Note: This policy includes a summation of the rules by which students and staff are expected to abide when using the Network and ICT facilities at ARIS.
'The Network' denotes the ARIS Intranet, Local Area Network (LAN) and access to the Internet by whatever means or device (eg desktop, laptop, tablet, phablet, smartphone).
The Network is an educational resource enabling a learning environment where students and teachers:
- integrate on-line access with their approaches to teaching and learning
- have immediate access to abundant information resources, using them to their full potential
- can themselves make continuous improvements to the learning process
- are abreast of, and can participate in contemporary developments, discussions, trends, ideas and innovations
- can engage in distance teaching and learning, and pursue courses online that are not available face-to-face within the school
- minimise negative impacts on the environment
- acquire, exercise, share and improve IT skills appropriate to education in the digital age.
- To give access to on-line information in general, and the Internet in particular, to students and staff
- To ensure that access is secure, economical and appropriate
- To ensure that the information gathered is used appropriately.
Acceptable use guidelines
- All students must conform to current school rules in terms of acceptable behaviour and the use of school facilities.
- Behaviour on the Network must be in support of education and research and must be consistent with the educational aims and objectives of ARIS.
- Students are personally responsible and accountable for what they say and do while using the Network.

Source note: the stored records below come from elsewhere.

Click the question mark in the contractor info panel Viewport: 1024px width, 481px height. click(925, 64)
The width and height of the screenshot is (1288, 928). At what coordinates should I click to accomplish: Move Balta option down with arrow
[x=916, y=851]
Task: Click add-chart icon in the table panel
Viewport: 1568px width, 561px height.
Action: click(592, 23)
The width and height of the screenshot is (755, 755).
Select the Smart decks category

Because communication with thousands of others is so quick and easy, it is important for students to reflect before acting and to show respect for other people and their ideas.

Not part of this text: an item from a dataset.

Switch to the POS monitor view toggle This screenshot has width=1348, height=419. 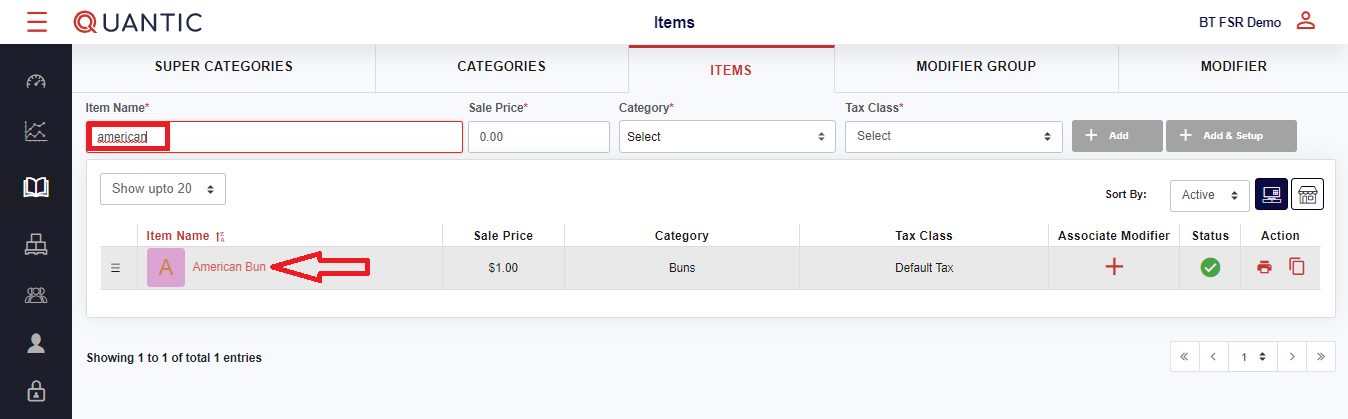point(1271,194)
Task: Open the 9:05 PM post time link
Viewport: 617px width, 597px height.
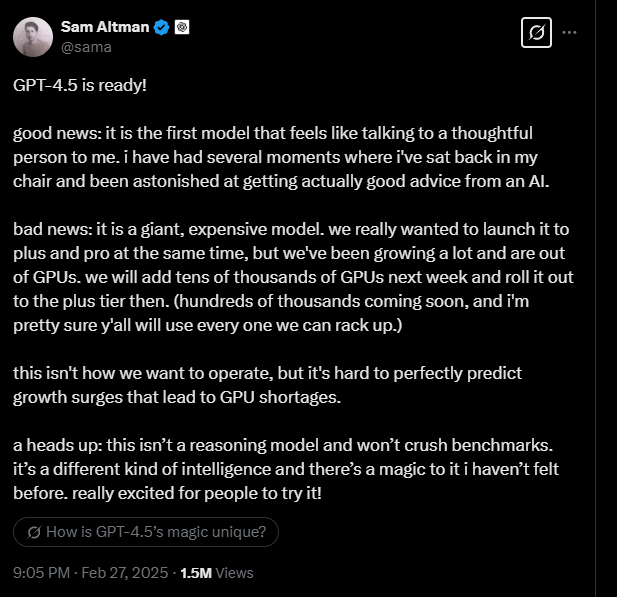Action: coord(41,573)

- Students should not attempt to pass off Internet information as their own. This amounts to academic dishonesty. They must acknowledge the source(s) of information and respect the intellectual property of others in compliance with the school’s Academic Honesty Policy.
- The student is alone responsible for the security of his or her password. It should never be given to others.

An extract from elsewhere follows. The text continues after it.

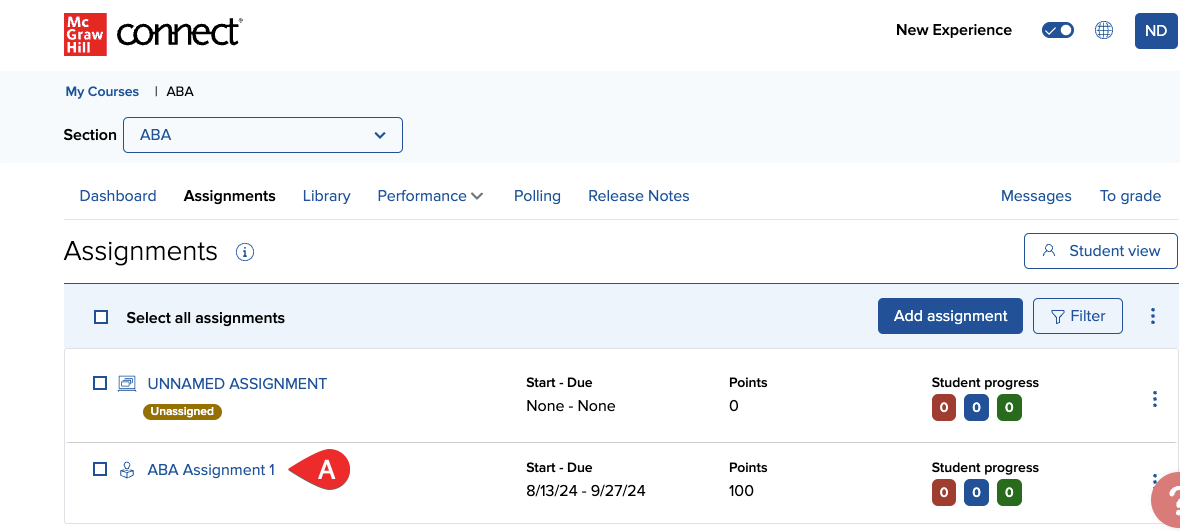The image size is (1180, 531).
Task: Tick the ABA Assignment 1 checkbox
Action: (x=100, y=469)
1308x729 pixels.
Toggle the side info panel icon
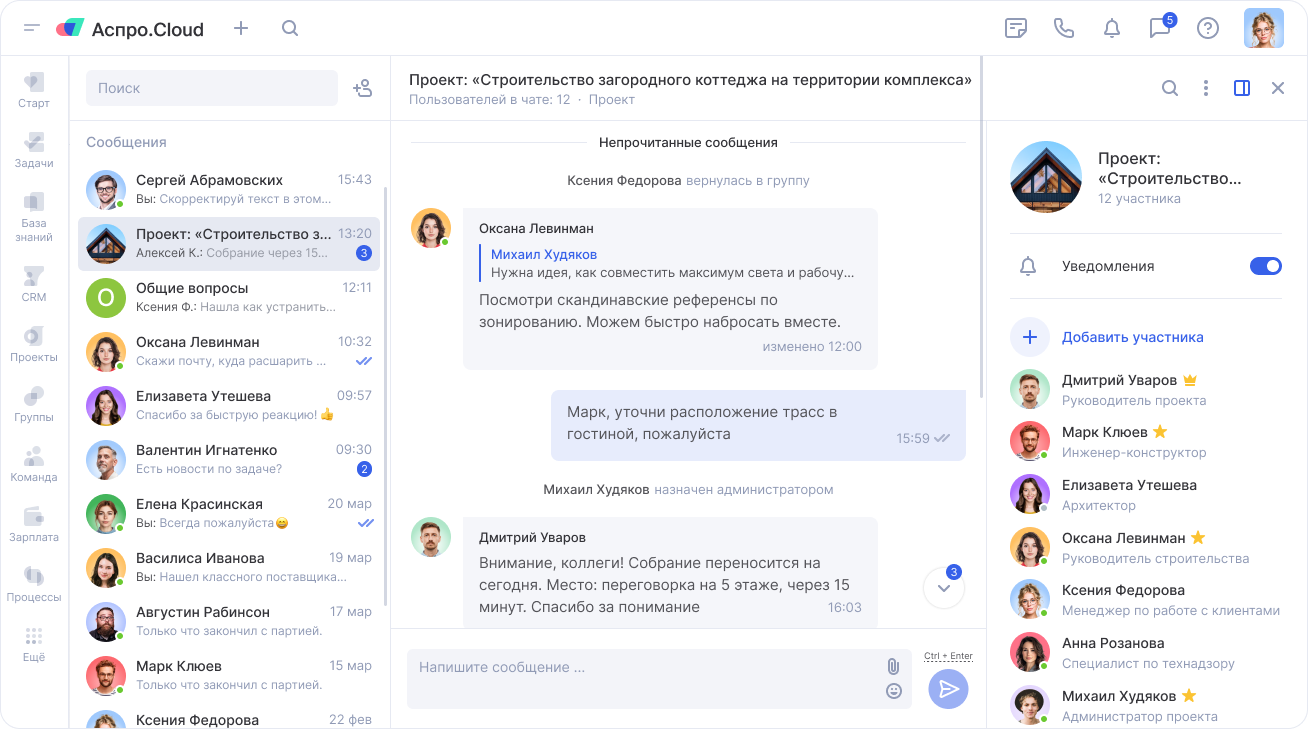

- When searching for material on the Internet, students should ask themselves 'Would I be happy to show this to my teacher or parent?' If the answer is no, they should probably not be searching for that material.
- Software downloads are not allowed without the authorisation of the ICT Department.
- Students should always be able to give a satisfactory educational reason to a teacher for their use of the Network in general and the Internet in particular.
- The use of the Network is a privilege, not a right. Inappropriate use will mean loss of access.
There is a code of behaviour (netiquette) when sending email―some universal rules exist because they save misunderstanding and maintain privacy. Other rules help other users avoid wasting valuable time. Students should:
- Check email frequently.
- Keep messages in their mailbox to a minimum.
- Include their name and school at the foot of external email messages, but never give their home address, phone number or photograph.
- Not post addresses or phone numbers of peers or staff. Students may use the school address, but should remember that in doing so they represent the school and are responsible for its reputation.
- Think carefully before sending a message. Is it really necessary? Does the recipient need it?
- Always ask themselves whether or not those other people to whom the message has been copied really need to receive it. What is the other person or people expected to do in response to their copy of the message? Is their time just being wasted? Is their inbox being cluttered with things of no importance or relevance to them?
- Ensure that the default reply behaviour setting is ‘Reply’, not ‘Reply All’.
- Remember that some or all of the message can easily be forwarded to others, and can remain on a computer system until the end of time.
- Attribute any quotations to the author or source.
- Avoid emotive language.
- Use capitals according to the rules of punctuation. Excessive use of capitals is ‘shouting’.
- Ensure the subject line relates to the exact topic of the particular message and is as short and clear as possible.
- Not send personal (one-to-one) messages to discussion lists or newsgroups. It is wasting the time of those for whom the message is not intended, and may be embarrassing.
- Be mindful that Network managers have the right to read emails if there is any question of wrongdoing.
- Be mindful that information and application programmes contained on the Network are placed there for the general use of students and school personnel. Any unauthorised use of the software (including copying, downloading or uploading), materials, or other information from school-owned equipment in any form is not allowed.